Weems Stories African American Experience at Art After Dark

Art After Dark

On Friday, the artist Carrie Mae Weems, renowned in the fields of text, fabric, audio, digital images, installation video, and photography, held an exhibition at the McMullen Museum of Art’s Student Opening.

The atmosphere was inviting—students came in droves to see the exhibit, while those working the event had countless activities to engage in along with the exhibits. The setting was bright and relaxed upon entering—people came and went as they wished—but the feeling did vary depending on where one was. Once in the exhibit, the feeling changed:The intensity of the exhibit forced an immediate change in mood, as people were forced to deal with and discuss a litany of serious issues.

While exhibit technically only covered two floors, many of the interactive activities were held on the first floor. Upon entering, you’re greeted with a treasure hunt as you’re handed a list with certain items to find before being led into the first floor of the exhibit. There was a nice array of canapes and deserts being served near the entrance, as well as several activities like button making and an interactive self-portrait project. Students were told to a picture of themselves—you had the choice to “grin” or “bear it”—and using the picture to express your thoughts about the current state of the country.

On the top floor, there was great set up of a list of world issues (gun reform, climate change, and racism were some of the many issues listed). You were tasked with deciding which of the many issues were important to you. Beside this, there was a screening of Dear White People set up outside. Along with these activities were performances by Sexual Chocolate, F.I.S.T.S (Females Incorporating Sisterhood Through Step), and B.E.A.T.S (Black Experience in America Through Song), who delivered a great rendition of “Blue Lights” by Jorja Smith. The crowd loved every act, cheering on the performers relentlessly and taking in the entirety of their performances.
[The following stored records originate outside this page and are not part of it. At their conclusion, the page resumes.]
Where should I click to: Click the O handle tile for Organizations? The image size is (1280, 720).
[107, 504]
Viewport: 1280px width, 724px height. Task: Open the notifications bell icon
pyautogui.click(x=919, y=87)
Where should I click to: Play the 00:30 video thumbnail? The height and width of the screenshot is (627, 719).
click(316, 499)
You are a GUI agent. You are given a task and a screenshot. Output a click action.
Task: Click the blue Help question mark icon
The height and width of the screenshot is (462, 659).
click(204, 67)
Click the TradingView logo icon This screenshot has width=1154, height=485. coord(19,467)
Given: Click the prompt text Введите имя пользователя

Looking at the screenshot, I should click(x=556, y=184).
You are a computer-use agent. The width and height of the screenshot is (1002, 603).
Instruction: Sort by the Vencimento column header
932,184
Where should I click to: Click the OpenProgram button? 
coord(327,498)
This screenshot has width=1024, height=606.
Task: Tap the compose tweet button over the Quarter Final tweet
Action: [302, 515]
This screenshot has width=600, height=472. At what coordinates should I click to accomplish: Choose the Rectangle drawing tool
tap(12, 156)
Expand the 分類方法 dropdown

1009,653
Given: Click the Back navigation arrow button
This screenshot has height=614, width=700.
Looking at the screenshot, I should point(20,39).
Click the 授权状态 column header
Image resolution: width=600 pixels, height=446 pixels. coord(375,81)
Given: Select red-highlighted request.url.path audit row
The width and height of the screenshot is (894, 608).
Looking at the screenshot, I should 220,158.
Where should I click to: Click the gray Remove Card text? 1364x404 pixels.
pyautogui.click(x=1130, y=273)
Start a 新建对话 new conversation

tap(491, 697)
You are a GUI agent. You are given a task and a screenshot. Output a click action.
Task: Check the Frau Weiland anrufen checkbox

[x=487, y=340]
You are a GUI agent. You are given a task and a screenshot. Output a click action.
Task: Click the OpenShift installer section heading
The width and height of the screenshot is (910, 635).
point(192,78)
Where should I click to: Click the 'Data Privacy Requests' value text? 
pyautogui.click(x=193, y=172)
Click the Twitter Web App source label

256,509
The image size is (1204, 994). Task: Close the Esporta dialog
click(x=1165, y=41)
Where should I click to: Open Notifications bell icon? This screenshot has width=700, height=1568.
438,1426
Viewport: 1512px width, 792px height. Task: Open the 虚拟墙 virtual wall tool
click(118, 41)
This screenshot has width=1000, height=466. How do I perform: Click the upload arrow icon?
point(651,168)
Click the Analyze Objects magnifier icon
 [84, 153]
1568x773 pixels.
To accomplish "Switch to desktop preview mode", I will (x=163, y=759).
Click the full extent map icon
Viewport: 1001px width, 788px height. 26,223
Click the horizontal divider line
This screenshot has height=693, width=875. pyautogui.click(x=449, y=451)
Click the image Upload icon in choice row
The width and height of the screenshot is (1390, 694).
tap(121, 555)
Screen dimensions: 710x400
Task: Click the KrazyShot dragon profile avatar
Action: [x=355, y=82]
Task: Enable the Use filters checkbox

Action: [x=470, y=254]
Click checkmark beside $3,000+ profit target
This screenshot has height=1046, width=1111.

The work of Carrie Mae Weems, while focusing mainly on the African American Experience, also covers aspects of the American experience as a whole. The work itself—mainly photographic but also consisting of two extremely provocative movies—was a cool mix of somber, empowering, and extremely thought-provoking material.

One exhibit on the second floor covered the 1960s, which Weems and many others believe to be one of the most tragic periods in American history. The death of many important American heroes and thinkers resulted in the death of hope and an unalterable change in the American psyche, according to Weems. She opted to represent this change with a set of photos taken with the help of college students, who were used as subjects to express the pain and uncertainty of the time.

There was also a thrilling set of photos in which Weems took a slanderous interpretation of African Americans as animals in New Orleans, and flipped the interpretation on its head, using photos of individuals in tuxedos and animal masks—one with a monkey mask on—to show the class of African Americans. While the treasure hunt was ongoing, people were rarely talking above a whisper, taking in the entirety of the exhibit.

The third floor continued with the theme, taking it even further. There was a range of photos: One set focused on the interpretation of African Americans in popular culture by showing African-American individuals with stereotypical items associated with them—there was a black man holding a watermelon and a black woman holding a chicken. Weems also took aim at the negative representation of African American women in American culture, flipping it on its head by taking charge of the narrative to empower women who may have felt as if they were victims of the narrative associated with them. One of the saddest set of photos was focusing on the deaths of a litany of young African American men through police brutality, which ranged from that of 12-year-old Tamir Rice to 43-year-old Eric Garner.

Overall, the student opening of the McMullen Museum was both a beautiful and thought provoking one, capturing a range of emotions through important photography and video that left viewers thinking of a litany of important issues that covered a variety of people and their experiences. It was definitely worth checking out, and hopefully won’t be the last of that kind.